Creating the right mood

  • Caffeine should not be served 6 – 8 hours before bedtime because it can make your child find it difficult to fall asleep. Possible sources of caffeine include soda, ice tea, chocolate, etc.
  • Day naps should not be overly long or extended into the evenings in order to avoid a wide eyed child at bedtime.
  • To avoid over-stimulation, all high-end energy activities must end at least an hour before bedtime and all exercise and outdoor activities, at least 4 hours before bedtime. This is because over-stimulation will make it hard for your child to settle down into sleep.
  • If your child happens to be overstimulated before bedtime, separate him from the source of his excitement and work at easing him into a restful state.
  • Heavy meals must not be served 1 – 2 hours before bedtime because they can cause heartburn which could subsequently disturb your child’s sleep. Instead, go for light snacks like yoghurt, cereal, milk and low fat cheese.
  • Your child should not go to bed hungry because hunger may keep him from falling asleep or wake him up later at night.
  • Television and other electronic interaction between dinner and bedtime should be avoided.
  • There should be a simple, short, 45 – 60 minutes build up to bedtime involving enjoyable, calm, positive activities like a bath, cuddles, stories and songs. These activities will gradually ease your child into sleep.
  • It is best that bedtime is fixed sometime between 7:o0pm and 8:o0pm so that your child gets his full hours of sleep and wakes up healthier and happier.
  • If you notice your child is tired before bedtime, immediately put him to bed because an overtired child finds it much more difficult to fall asleep. Signs of tiredness include yawning, eye rubbing, fussiness, etc.

 

Bedtime fading: Achieving a consistent, healthy bedtime hour

It is not enough for your child to have a consistent bedtime hour. It must be a healthy hour that allows him his full hours of rest. The reality is that a child who stays up late would not necessarily sleep in late the next day. This is because every child has an internal clock which is very likely to get them up at about the same time everyday, irrespective of when he went to bed the day before or whether or not he is still tired in the morning. Also, even if after going to bed late your child happens to want to sleep in a bit later than usual, you may be forced to interrupt his sleep due to school or some other unavoidable appointment.
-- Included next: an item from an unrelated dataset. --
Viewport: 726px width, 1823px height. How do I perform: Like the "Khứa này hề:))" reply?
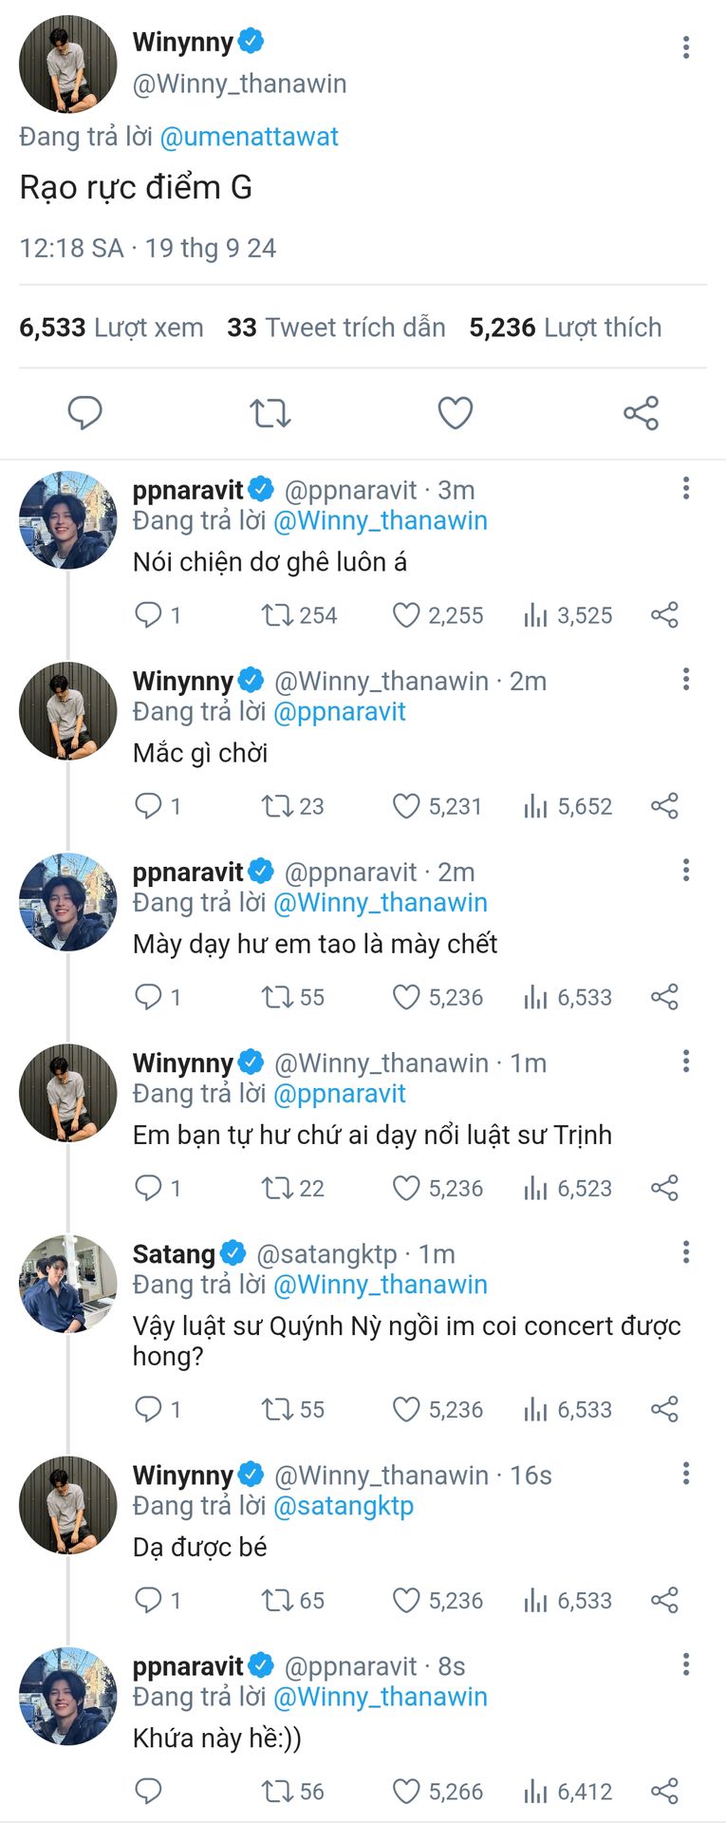click(437, 1792)

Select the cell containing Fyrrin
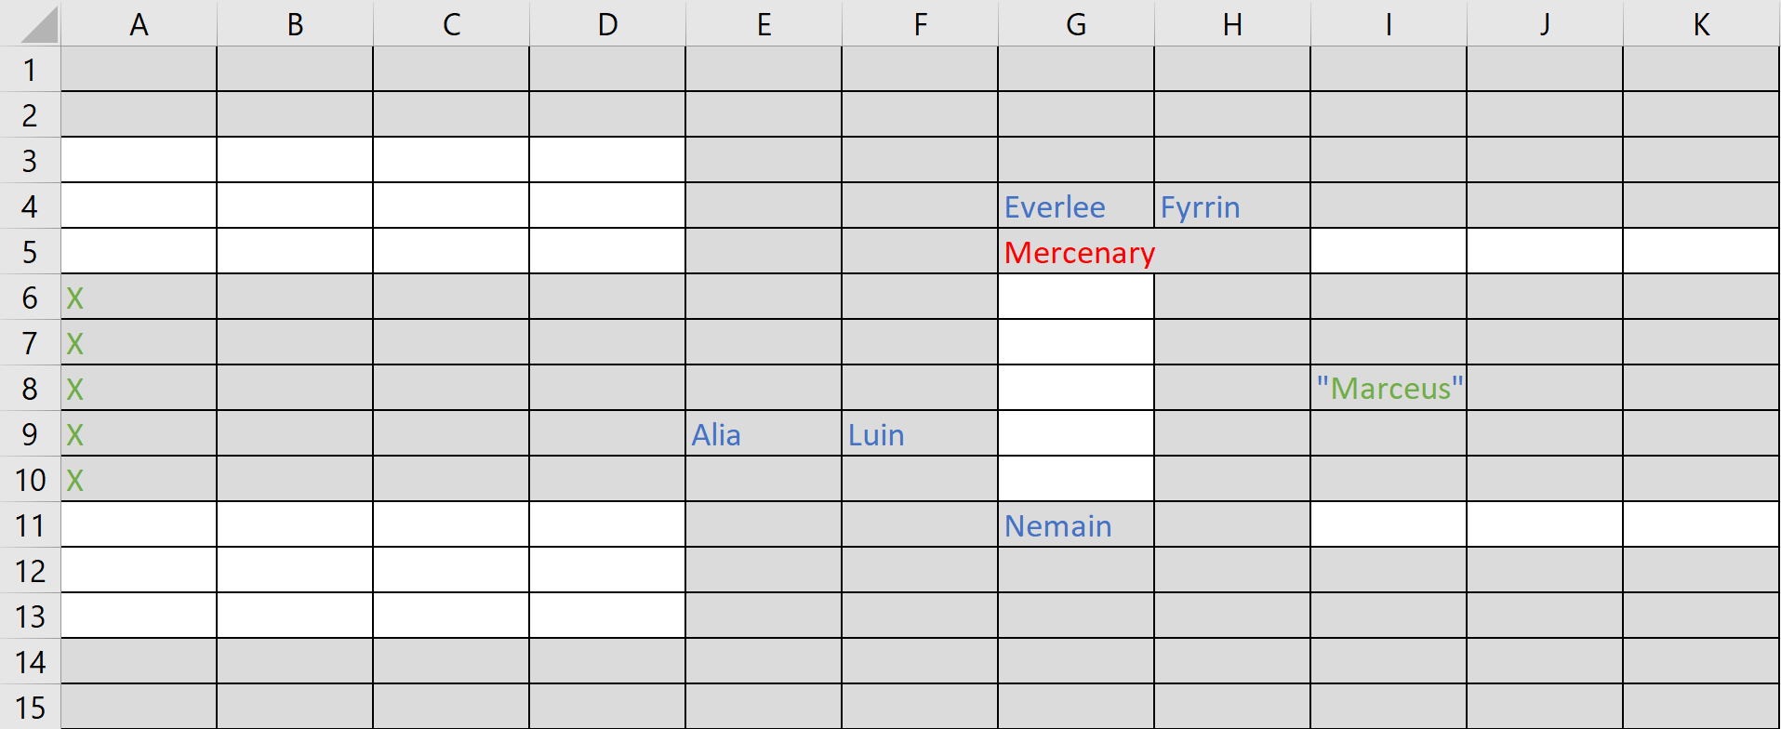coord(1231,206)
In the long run, not only would he be denied of his full hours of rest, he is also bound to get up very cranky and moody.

With the above in mind, it is of utmost importance that your child’s bedtime hour is not only consistent but also healthy. Widely recommended is sometime between 7pm and 8pm.

To achieve this healthy hour for children who consistently stay up late, the bedtime fading technique can be adopted. This involves setting a temporary sleep time for your child and then gradually moving it back until you get to the actual time you want. For example, if your child naturally falls asleep at 10 pm everyday, let his temporary bedtime be 10pm. Then in a few days time, shift his bedtime backwards to 9:45pm. In another few days, shift it to 9:30pm. Keep making this 15 minutes backward shift until you finally get to the desired time. Note that to be successful at this, you have to be careful not to make the time shift too fast and/or sudden. It must be gradual so that your child easily blends into it.

 

Sleep Training Techniques

Sleep training is all about giving your child the opportunity to learn to soothe himself to sleep. Though it may sometimes seem harsh (especially when the tears approach is adopted), there is no evidence that it causes damage to children. Rather, what experience shows is that it makes for happier children and parents because there is nothing quite as hard as dealing with a tired child who cannot soothe himself to sleep.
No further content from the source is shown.